As I sip my coffee this evening, I giggle at myself that I have checked my countdown app for the ump-teenth time today to see that I have 11 days until I am toes-in-sand and beach-in-cup. More importantly, the 5 of us (+ a friend of my son’s), will be completely off of the grid for a full 8 days. This is also the very first time my husband has ever been excited about a family vacation in advance of a trip. He always says “I’ll get excited when we’re there” and, true to his word, he does not revel in the anticipation like I always do. But this time, and I’m not sure what’s different, but he’s been excitedly counting down with me. It has been SO fun sharing this experience with him.
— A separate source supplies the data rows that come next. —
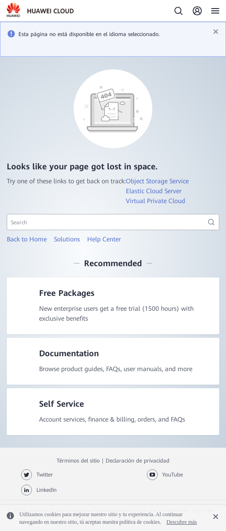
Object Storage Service (157, 181)
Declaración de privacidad (137, 461)
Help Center (104, 239)
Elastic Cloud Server (154, 191)
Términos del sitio (78, 461)
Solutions (67, 239)
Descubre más (182, 522)
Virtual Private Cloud (155, 200)
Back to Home (27, 239)
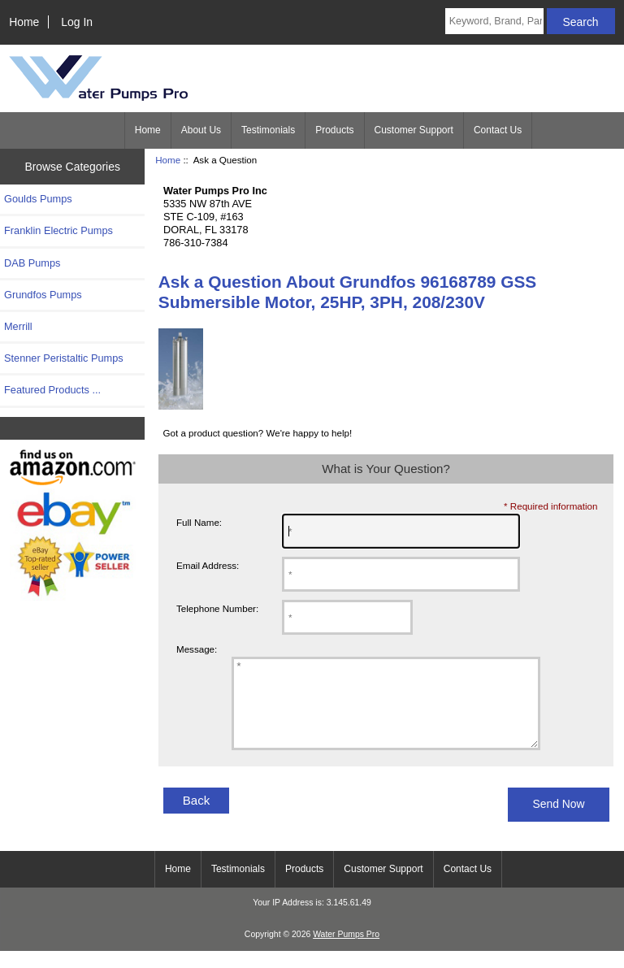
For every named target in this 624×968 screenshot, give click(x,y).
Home (24, 21)
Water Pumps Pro (346, 951)
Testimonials (268, 130)
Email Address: (207, 565)
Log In (77, 21)
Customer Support (414, 130)
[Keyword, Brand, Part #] (494, 21)
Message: (196, 650)
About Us (201, 130)
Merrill (18, 326)
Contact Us (498, 130)
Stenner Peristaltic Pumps (64, 358)
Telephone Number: (217, 608)
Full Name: (199, 522)
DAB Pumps (32, 263)
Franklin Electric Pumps (58, 230)
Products (334, 130)
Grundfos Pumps (43, 295)
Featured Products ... (52, 390)
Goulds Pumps (38, 199)
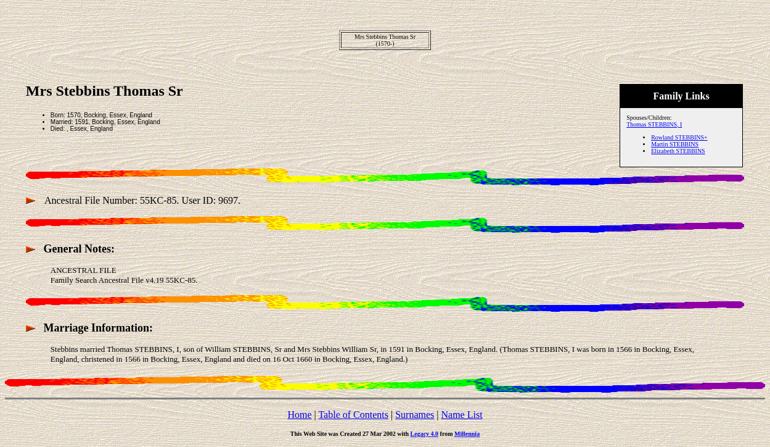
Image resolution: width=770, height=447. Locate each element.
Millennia (467, 433)
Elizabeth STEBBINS (678, 151)
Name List (461, 414)
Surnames (414, 414)
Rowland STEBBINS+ (679, 137)
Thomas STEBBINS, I (654, 124)
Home (299, 414)
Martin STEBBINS (674, 144)
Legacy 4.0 (425, 433)
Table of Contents (353, 414)
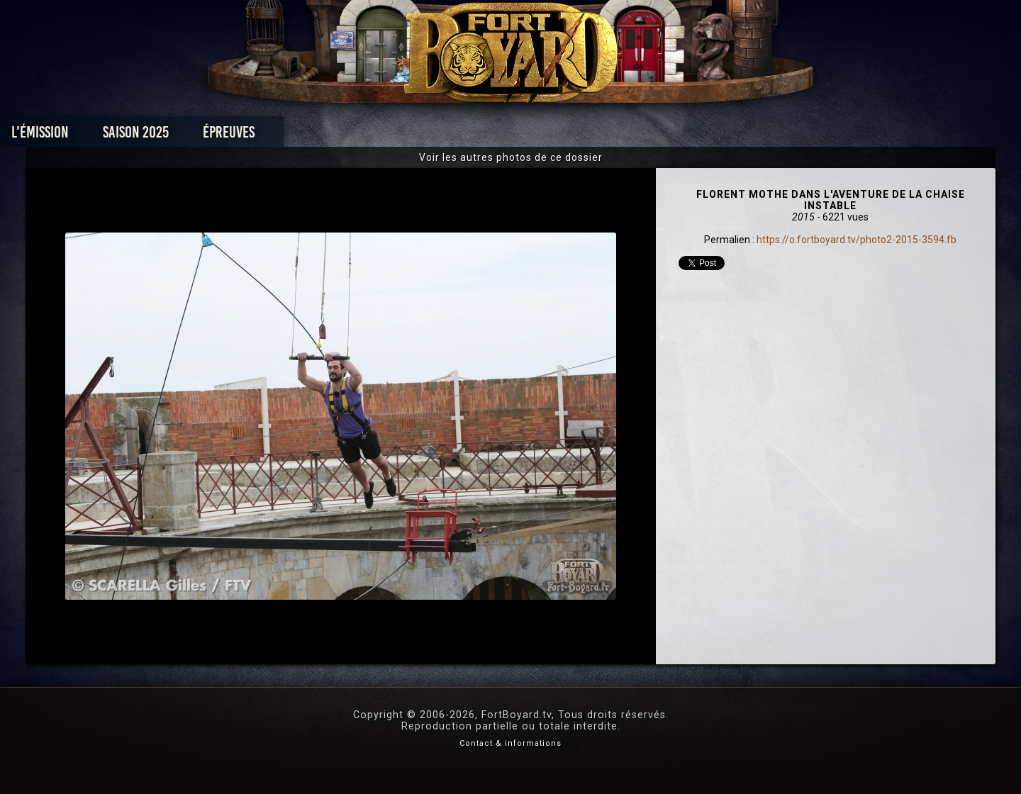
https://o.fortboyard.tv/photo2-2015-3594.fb (856, 239)
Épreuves (382, 135)
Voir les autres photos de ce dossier (511, 157)
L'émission (193, 135)
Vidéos (533, 135)
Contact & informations (510, 743)
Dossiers (609, 135)
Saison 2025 (289, 135)
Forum (685, 135)
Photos (461, 135)
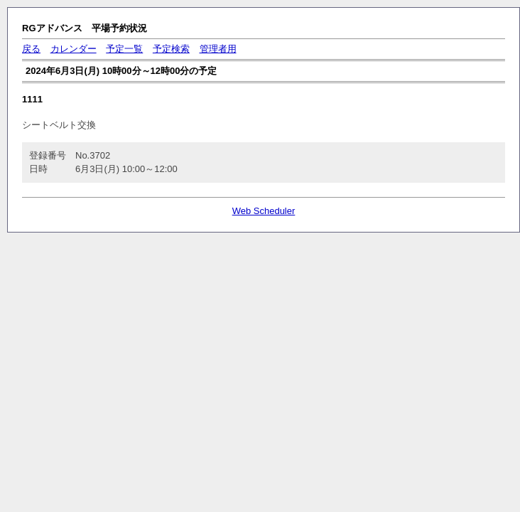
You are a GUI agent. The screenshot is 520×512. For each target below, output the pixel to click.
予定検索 (171, 48)
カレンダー (73, 48)
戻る (31, 48)
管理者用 (218, 48)
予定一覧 (124, 48)
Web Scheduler (264, 211)
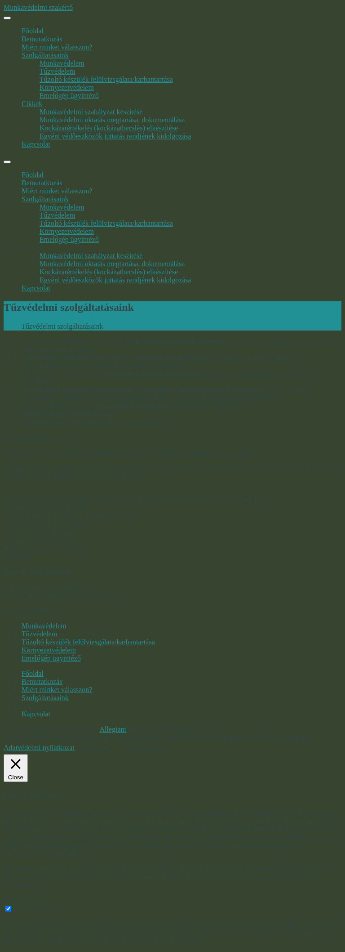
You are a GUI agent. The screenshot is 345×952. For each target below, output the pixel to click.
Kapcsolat (36, 144)
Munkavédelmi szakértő (38, 7)
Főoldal (33, 31)
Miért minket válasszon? (57, 47)
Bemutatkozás (42, 39)
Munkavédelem (62, 63)
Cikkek (32, 103)
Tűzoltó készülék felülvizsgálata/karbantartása (106, 79)
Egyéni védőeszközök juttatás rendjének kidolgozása (115, 136)
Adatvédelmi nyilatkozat (39, 747)
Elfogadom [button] (95, 747)
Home (12, 326)
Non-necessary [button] (25, 900)
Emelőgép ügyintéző (69, 95)
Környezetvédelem (67, 87)
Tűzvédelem (57, 71)
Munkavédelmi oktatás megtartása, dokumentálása (112, 120)
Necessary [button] (19, 853)
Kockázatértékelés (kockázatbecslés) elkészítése (109, 128)
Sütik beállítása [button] (146, 747)
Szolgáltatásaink (45, 55)
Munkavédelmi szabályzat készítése (91, 112)
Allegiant (112, 729)
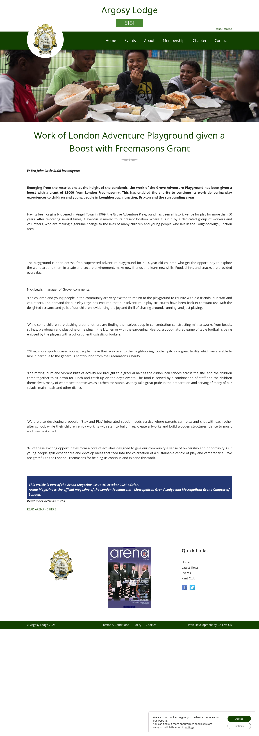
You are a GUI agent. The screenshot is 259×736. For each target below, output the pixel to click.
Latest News (190, 567)
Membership (174, 40)
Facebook (184, 587)
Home (111, 40)
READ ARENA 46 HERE (41, 509)
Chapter (199, 40)
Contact (221, 40)
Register (228, 28)
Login (218, 28)
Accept (238, 718)
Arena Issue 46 (77, 501)
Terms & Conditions (116, 625)
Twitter (192, 587)
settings (189, 726)
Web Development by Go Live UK (210, 625)
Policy (137, 625)
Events (130, 40)
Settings (238, 725)
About (149, 40)
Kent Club (188, 578)
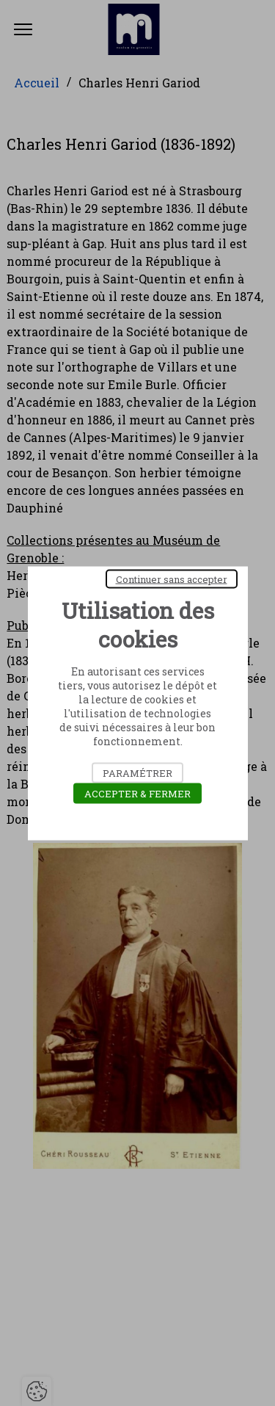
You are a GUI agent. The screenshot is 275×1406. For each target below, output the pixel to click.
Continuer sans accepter (171, 578)
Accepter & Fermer (137, 793)
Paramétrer (137, 772)
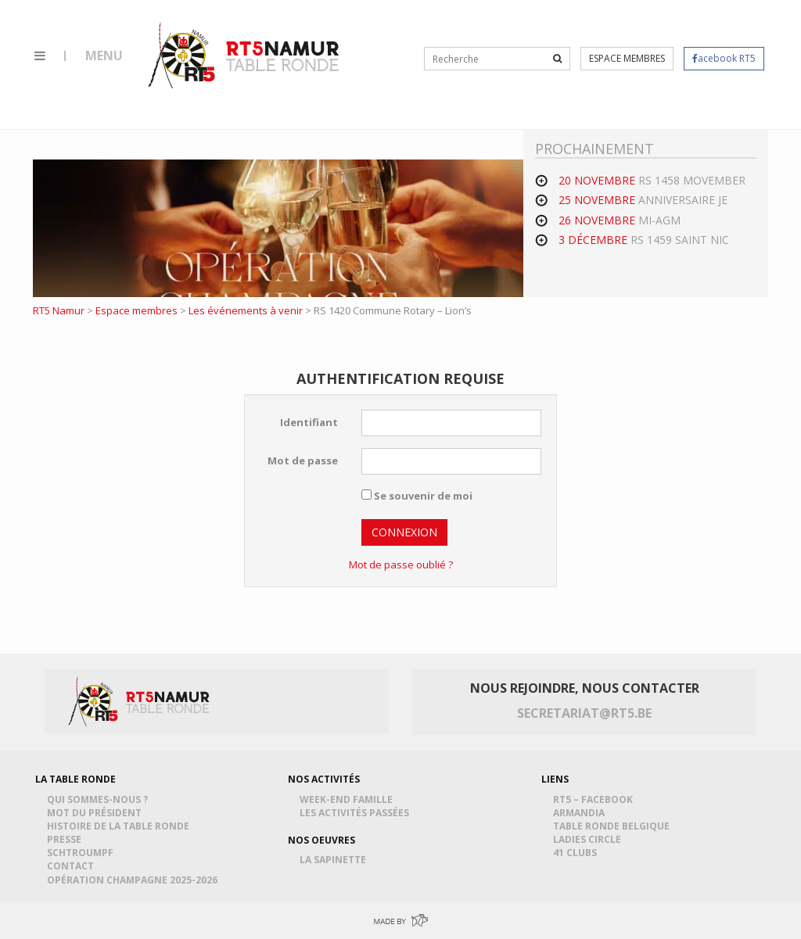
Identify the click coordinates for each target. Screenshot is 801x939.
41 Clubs (577, 852)
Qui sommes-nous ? (100, 799)
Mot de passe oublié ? (401, 564)
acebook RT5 (724, 58)
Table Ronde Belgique (613, 826)
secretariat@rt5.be (584, 713)
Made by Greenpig (400, 920)
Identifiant (309, 422)
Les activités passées (357, 812)
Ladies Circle (589, 839)
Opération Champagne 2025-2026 (134, 880)
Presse (66, 839)
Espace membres (627, 58)
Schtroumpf (82, 852)
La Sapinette (335, 859)
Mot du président (96, 812)
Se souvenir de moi (416, 496)
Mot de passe (303, 460)
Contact (73, 866)
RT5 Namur (245, 55)
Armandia (581, 812)
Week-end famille (348, 799)
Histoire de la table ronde (120, 826)
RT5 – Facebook (595, 799)
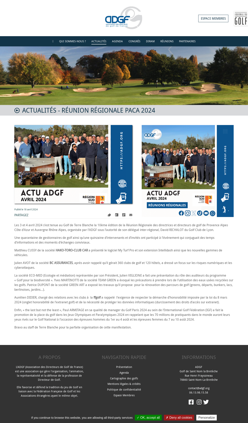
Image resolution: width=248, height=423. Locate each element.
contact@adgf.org (198, 388)
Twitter (109, 214)
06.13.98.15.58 (198, 392)
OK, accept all (148, 417)
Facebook (116, 214)
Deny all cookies (179, 417)
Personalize (206, 417)
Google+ (123, 214)
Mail (130, 215)
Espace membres (213, 18)
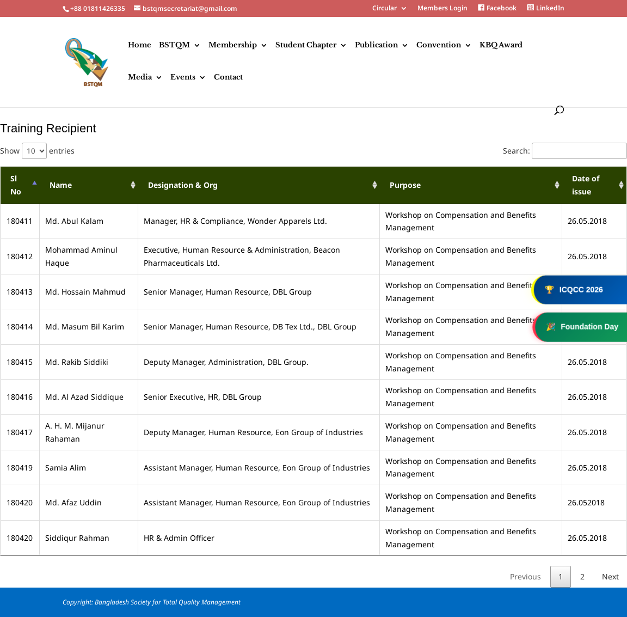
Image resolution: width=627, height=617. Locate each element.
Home (139, 45)
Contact (228, 78)
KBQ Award (501, 45)
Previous (525, 576)
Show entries (37, 150)
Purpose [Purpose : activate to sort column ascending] (405, 185)
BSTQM (174, 45)
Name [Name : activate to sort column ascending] (61, 185)
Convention (438, 45)
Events (182, 78)
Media (140, 78)
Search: (565, 150)
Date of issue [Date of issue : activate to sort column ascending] (585, 185)
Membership (232, 45)
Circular (384, 9)
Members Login (442, 9)
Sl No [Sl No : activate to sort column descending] (15, 185)
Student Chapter (305, 45)
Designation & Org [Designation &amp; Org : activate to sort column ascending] (183, 185)
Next (610, 576)
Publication (376, 45)
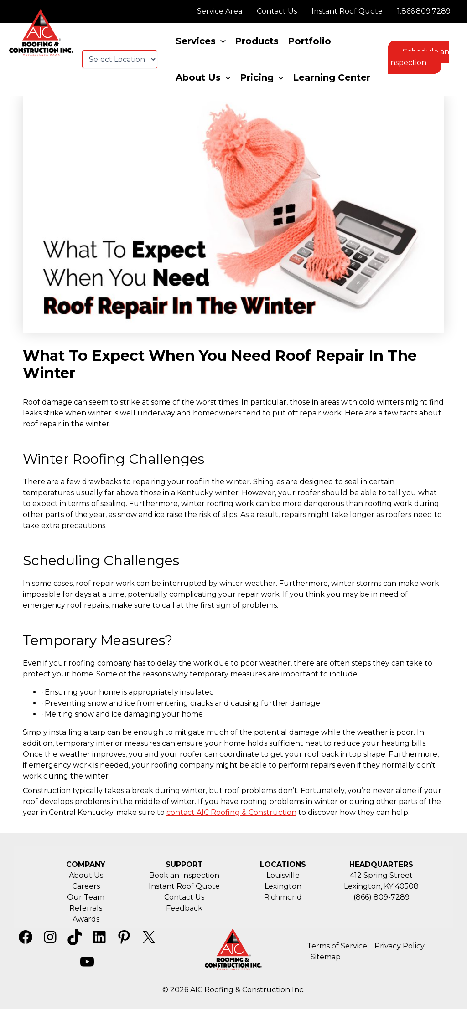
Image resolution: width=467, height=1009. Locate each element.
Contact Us (184, 897)
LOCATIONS (283, 864)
I will be a wee challenged this trip. I have a heavy burden I’m carrying right now, something I need to lay out and make then make a big change in our lives for a long while. Really change in my life, but it affects us all. The stress of keeping this to myself for these weeks has been really taxing, more than I would have thought. I find myself avoiding any long conversation with my husband in fear of me spilling my guts too soon. But, I have promised myself I am leaving it all at home when we load up into the truck, and I’m not picking it back up until we get home. I have to face the music, but I can allow myself this breif interlude during this week of family time.
So it got me thinking, how old do you have to be to finally stop royally screwing up? Ha! As if, right? Never old enough. I would love to say I don’t have to learn my lessons the hard way a few times over, but there’s a couple areas in my life where I’m just apparently obtuse as hell. Sigh. It is what it is for now. Perhaps it’ll get through my thick head this time, eh?
For now, I’ll sip my coffee and try not to fester on guilt, but think in anticipation of my soon-to-be-had reprieve. Good night my friends.
What are your hard mistakes – did it only take once or did you have to make the same mistake a few times before you figured it out?